EXERCISE INPUTS:
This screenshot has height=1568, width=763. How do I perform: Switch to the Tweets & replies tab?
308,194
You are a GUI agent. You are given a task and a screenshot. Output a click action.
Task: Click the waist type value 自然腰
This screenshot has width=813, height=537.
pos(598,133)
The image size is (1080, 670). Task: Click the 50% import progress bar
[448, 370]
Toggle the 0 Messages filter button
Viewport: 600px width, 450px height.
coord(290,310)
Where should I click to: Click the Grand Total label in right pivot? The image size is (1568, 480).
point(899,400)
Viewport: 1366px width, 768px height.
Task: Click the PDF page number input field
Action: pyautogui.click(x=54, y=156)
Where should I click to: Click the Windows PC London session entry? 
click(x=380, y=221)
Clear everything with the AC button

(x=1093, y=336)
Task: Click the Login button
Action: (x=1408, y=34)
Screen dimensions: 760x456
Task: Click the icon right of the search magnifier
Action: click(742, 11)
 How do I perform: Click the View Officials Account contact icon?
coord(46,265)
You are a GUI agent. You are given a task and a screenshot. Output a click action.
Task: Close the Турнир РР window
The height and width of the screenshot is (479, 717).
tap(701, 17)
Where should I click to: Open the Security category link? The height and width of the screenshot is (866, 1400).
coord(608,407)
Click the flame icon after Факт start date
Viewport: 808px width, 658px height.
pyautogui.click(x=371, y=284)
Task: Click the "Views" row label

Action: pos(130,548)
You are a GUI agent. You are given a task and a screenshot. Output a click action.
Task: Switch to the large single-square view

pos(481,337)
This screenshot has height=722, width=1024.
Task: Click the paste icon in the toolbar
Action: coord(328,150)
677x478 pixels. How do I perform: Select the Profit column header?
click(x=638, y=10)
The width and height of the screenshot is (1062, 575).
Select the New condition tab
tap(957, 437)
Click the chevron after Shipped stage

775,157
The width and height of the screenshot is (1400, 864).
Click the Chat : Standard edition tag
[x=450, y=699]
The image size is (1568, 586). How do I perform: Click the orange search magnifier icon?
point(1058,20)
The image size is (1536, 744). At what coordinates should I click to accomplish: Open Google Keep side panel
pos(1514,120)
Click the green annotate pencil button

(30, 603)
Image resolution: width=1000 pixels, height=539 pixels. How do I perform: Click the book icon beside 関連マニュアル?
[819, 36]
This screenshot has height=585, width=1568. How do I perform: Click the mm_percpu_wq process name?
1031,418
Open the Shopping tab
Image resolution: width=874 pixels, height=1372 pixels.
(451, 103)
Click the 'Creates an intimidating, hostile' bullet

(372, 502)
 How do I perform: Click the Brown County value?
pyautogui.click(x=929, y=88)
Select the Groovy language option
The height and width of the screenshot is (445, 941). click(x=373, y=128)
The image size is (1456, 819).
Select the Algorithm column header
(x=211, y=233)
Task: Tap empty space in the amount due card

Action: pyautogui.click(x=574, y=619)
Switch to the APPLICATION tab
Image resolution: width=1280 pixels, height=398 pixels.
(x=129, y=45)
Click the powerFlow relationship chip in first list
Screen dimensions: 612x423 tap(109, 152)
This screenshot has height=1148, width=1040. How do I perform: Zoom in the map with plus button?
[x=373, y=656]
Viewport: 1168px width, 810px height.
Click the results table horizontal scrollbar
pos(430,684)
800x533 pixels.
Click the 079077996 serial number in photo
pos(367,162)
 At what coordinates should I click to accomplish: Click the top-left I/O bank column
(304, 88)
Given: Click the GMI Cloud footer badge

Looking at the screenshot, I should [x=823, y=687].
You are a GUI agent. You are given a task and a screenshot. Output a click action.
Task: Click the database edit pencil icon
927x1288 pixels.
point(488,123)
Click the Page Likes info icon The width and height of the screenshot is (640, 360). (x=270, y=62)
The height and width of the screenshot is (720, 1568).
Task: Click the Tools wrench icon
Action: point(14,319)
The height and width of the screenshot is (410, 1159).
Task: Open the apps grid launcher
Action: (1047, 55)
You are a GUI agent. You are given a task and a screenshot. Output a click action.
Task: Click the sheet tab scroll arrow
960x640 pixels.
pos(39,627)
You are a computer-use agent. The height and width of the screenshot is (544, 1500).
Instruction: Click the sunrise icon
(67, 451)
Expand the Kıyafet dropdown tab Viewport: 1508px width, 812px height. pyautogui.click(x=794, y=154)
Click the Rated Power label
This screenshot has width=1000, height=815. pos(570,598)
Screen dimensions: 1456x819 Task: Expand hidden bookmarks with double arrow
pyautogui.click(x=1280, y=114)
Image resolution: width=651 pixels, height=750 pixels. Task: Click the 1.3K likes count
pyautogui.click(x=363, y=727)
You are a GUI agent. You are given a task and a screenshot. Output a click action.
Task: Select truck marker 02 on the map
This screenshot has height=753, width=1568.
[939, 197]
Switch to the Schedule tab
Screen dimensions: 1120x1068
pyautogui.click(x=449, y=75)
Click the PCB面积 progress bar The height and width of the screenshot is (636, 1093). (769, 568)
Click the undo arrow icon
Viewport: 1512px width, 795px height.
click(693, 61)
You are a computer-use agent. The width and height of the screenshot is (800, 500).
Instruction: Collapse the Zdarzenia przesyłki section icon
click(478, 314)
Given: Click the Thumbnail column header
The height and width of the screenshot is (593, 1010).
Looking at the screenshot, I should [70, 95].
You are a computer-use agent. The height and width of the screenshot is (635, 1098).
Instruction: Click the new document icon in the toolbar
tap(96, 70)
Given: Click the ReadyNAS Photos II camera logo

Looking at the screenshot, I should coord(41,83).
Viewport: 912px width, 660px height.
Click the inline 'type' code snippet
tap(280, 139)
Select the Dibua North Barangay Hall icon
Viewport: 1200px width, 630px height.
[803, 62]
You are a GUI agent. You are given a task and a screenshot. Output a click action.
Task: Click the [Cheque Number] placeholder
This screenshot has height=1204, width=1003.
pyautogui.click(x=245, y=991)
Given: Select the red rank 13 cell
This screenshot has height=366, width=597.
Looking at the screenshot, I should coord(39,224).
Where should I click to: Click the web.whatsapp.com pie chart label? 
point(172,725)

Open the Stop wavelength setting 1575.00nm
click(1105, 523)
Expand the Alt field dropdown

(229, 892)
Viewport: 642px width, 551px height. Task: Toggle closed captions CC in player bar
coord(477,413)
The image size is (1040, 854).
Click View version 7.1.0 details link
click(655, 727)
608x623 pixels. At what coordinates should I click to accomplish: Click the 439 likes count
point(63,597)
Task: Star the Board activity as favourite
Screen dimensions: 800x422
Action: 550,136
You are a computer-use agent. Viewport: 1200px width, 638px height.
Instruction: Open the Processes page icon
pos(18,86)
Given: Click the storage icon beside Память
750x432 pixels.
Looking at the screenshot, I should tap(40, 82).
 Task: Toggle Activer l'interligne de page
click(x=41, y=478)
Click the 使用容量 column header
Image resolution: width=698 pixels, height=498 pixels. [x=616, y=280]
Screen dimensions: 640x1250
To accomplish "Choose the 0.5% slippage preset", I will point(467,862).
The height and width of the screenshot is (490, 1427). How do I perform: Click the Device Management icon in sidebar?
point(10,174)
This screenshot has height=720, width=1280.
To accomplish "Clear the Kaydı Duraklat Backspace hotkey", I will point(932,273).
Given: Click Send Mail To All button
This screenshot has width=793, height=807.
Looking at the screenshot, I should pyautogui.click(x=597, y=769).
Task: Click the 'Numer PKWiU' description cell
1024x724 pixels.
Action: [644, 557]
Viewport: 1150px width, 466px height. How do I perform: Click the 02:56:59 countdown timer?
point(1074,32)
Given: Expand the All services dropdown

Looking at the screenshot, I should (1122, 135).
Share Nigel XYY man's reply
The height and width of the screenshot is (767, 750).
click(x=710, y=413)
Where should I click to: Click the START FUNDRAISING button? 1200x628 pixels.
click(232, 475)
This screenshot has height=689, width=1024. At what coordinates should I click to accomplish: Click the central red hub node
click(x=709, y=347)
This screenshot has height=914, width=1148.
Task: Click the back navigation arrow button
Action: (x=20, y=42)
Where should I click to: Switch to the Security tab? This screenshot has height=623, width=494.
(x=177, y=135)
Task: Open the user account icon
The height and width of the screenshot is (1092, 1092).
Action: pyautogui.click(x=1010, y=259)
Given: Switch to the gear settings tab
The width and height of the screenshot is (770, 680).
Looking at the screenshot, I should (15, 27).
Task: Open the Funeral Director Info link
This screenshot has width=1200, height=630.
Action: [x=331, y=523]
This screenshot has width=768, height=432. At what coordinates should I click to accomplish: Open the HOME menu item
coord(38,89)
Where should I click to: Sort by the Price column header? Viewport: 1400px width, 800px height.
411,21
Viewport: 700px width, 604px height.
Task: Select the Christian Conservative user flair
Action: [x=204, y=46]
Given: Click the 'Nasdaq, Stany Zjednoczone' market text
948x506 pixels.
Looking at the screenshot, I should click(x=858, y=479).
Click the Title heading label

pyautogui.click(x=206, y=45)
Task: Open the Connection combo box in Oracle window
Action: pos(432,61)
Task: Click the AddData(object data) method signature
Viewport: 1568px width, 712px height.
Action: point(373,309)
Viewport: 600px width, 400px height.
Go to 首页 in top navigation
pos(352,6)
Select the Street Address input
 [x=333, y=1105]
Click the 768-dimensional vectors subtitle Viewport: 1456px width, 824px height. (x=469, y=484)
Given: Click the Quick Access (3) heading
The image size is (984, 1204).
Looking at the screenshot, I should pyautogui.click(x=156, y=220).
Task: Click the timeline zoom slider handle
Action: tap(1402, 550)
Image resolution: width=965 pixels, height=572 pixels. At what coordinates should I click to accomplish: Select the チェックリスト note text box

WHAT YOU HAVE TO DO: Everything from the line containing "Switch to the Schedule tab" through the line containing "You are a computer-use agent. The width" in the material above should be retyped exactly, both ends included, and nothing more.

EXERCISE OUTPUT:
Switch to the Schedule tab
Screen dimensions: 1120x1068
pyautogui.click(x=449, y=75)
Click the PCB面积 progress bar The height and width of the screenshot is (636, 1093). (769, 568)
Click the undo arrow icon
Viewport: 1512px width, 795px height.
click(693, 61)
You are a computer-use agent. The width and height of the screenshot is (800, 500).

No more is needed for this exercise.